DATASET -
Segment Open

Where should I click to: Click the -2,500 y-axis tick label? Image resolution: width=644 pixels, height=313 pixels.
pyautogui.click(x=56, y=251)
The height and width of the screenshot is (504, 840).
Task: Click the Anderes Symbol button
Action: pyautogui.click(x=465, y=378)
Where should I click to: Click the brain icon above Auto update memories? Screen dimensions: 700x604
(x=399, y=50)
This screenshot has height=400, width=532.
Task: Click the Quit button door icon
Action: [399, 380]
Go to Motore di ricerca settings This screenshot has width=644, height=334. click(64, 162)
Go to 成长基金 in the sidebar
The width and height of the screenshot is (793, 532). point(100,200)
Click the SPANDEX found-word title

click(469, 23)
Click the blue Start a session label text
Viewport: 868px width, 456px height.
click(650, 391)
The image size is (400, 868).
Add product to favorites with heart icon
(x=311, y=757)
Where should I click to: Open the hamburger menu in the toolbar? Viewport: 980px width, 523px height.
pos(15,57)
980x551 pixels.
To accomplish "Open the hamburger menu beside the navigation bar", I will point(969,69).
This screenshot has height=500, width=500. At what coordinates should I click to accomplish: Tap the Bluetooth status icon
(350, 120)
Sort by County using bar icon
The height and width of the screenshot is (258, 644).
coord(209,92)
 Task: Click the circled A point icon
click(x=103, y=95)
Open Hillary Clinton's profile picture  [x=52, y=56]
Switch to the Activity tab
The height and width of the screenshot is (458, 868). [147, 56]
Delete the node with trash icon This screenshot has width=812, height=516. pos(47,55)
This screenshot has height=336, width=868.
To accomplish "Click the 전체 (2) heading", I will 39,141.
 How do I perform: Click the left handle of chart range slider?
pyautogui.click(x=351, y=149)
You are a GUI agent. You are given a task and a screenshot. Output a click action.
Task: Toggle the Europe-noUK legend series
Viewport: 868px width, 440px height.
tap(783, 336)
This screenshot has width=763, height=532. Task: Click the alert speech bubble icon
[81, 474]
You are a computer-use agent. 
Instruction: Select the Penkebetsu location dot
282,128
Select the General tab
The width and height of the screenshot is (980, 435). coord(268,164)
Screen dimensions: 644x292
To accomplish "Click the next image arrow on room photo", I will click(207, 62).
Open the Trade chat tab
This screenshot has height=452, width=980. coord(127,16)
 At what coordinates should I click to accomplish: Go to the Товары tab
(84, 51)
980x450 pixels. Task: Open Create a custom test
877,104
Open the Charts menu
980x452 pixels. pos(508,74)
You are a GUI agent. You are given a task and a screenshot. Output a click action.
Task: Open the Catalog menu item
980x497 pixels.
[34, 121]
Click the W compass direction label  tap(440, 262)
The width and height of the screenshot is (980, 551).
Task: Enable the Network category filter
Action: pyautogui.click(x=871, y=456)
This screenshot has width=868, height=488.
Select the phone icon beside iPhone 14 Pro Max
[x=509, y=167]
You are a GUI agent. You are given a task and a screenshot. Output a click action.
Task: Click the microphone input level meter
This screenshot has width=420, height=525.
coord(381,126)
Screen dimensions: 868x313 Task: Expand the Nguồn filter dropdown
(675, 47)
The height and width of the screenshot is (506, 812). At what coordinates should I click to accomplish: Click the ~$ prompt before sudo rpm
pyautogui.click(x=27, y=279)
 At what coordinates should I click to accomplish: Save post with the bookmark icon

Segment Closed

YOUR ASSIGNMENT - Where a line in the data contains the string "will", add it to your count, and give only the final number.

OUTPUT - 3